Nathan Schneider for Norma mag:
Scalability explains a lot of what seems wrong with social media. Content moderation at scale needs to be semi-automated, which often means applying universal rules without context or nuance. And when abuse, harassment and misinformation drive engagement, the incentive is to address it in a way that doesn’t threaten business.
There have been many words written about how large scale social media doesn’t really have an incentive to get rid of hate. The reality is that if engagement is the measurement of income, then moderation decisions all of a sudden become much more complicated so as not to harm the bottom line. Nowhere more apt is the adage “if you’re not paying for the product…” become more appropriate than a social media platform that has harassment problems.
The fediverse opens new doors. It allows us the possibility to collectively own and more fully self-govern the online communities we participate in.
What is attractive, and also a little worrisome to those on gigantic instances, is the idea that in the fediverse you can self govern. You as a user have a choice to own the things you see online and the people you interact with. If you don’t like the way something goes, you can move your experience quickly and easily.
Just like on the rest of the internet, anyone, from violent extremists to people with uncommon hobbies, can use the available tools to create siloed spaces. The difference with the fediverse is that it facilitates a structure of relationships between communities.
I truly believe that as long as what you post online isn’t illegal, you should be allowed to do so.
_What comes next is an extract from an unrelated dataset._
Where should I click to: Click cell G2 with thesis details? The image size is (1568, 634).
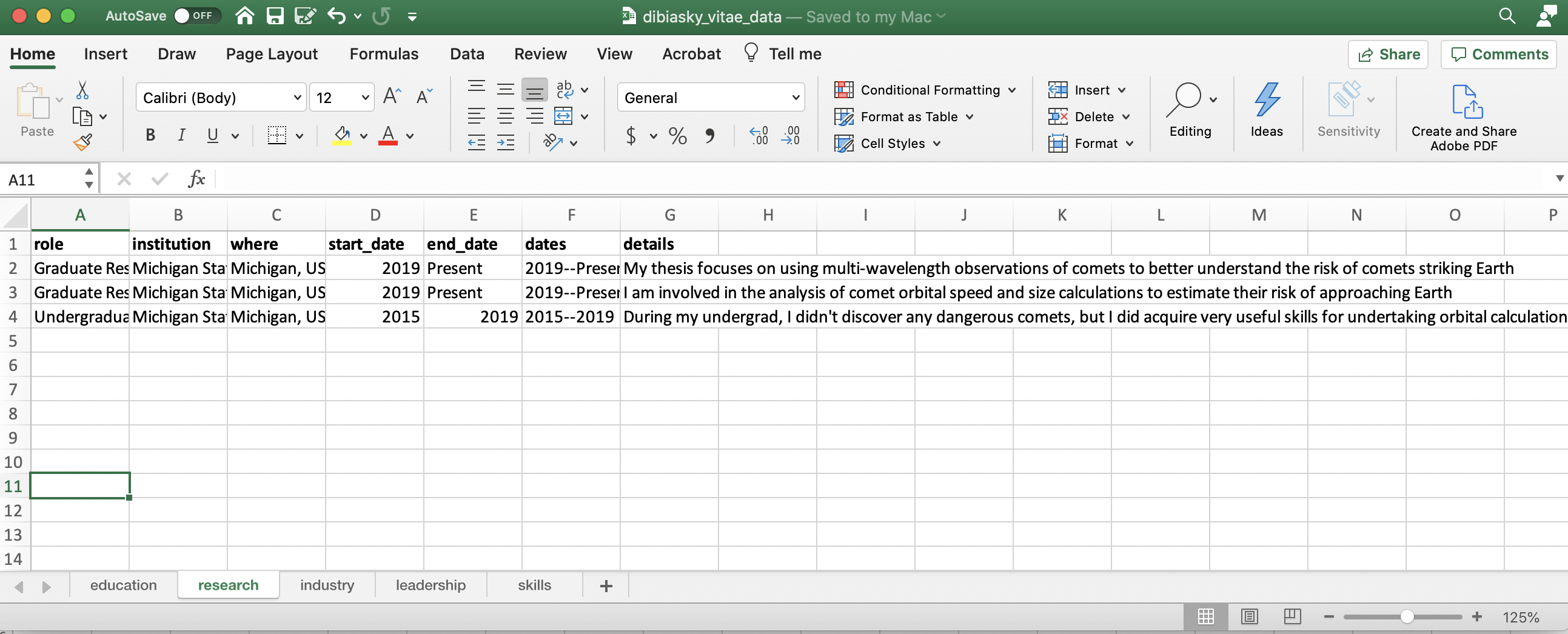pyautogui.click(x=669, y=269)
What Mastodon and the larger fediverse allowed users to do is to find a place where they can self express themselves, but also shield themselves from expression that they don’t want to see.
The idea that the fediverse is like your neighbourhood and your instance is your house works well here. If your neighbours do not behave in a way that you think is appropriate, you as an individual can choose to no longer allow interaction. Your neighbourhood also has the power to remove said house, or indeed the house can move to a neighbourhood that better fits its identity.
Currently, many servers appear to be run top-down by people who have the technical skills to set them up, but not necessarily with the social and economic capacity to foster and sustain community self-governance and address online harm.
I hope that enough people and communities build up the knowledge and funding to move into smaller instances where they can self govern. Currently, too many users fleeing Twitter are on large-scale servers controlled by individuals or small groups.
If the venture capital model were unleashed on the fediverse, the democratic potential of software like Mastodon would likely be lost.
My biggest worry, and what I fear is inevitable, is that someone like Google creates or purchases a multimillion user instance and starts wielding too much power. This would destroy everything that is good about the fediverse.